W0423

Transport proteins are a principal class of integral membrane proteins, many of which transduce the free energy stored in electrochemical ion gradients into substrate concentration gradients across a membrane. One large group of evolutionary related transport proteins is the Major Facilitator Superfamily (MFS). Members of this superfamily are found in membranes of a wide range of species ranging from archaea to the mammalian central nervous system and catalyse the transport of various solutes. An important model for MFS function is the lactose permease (LacY) in the Escherichia coli cytoplasmic membrane which is composed of 417 amino-acid residues and presumed to form 12 transmembrane spanning helices. A profusion of biochemical and mutagenesis studies have been performed on this protein making it arguably one of the best studied of all membrane proteins.
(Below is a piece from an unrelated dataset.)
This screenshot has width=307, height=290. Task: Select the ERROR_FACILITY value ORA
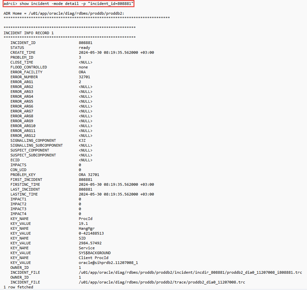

However understanding of the precise mechanism of action of LacY has so far been limited by a lack of high resolution structural data. We currently have two crystal forms of LacY which diffract to 3.5 /5.0 Å and 2.9 /4.0 Å (anisotropic diffraction). The first crystal form belongs to the P6₂22 space group with cell dimensions of a=b=86.4Å c=415.9Å while the second crystal form is P2₁2₁2₁ with cell dimensions a=103.1 b=126.9 c=188.7. Structural determination is currently under progress.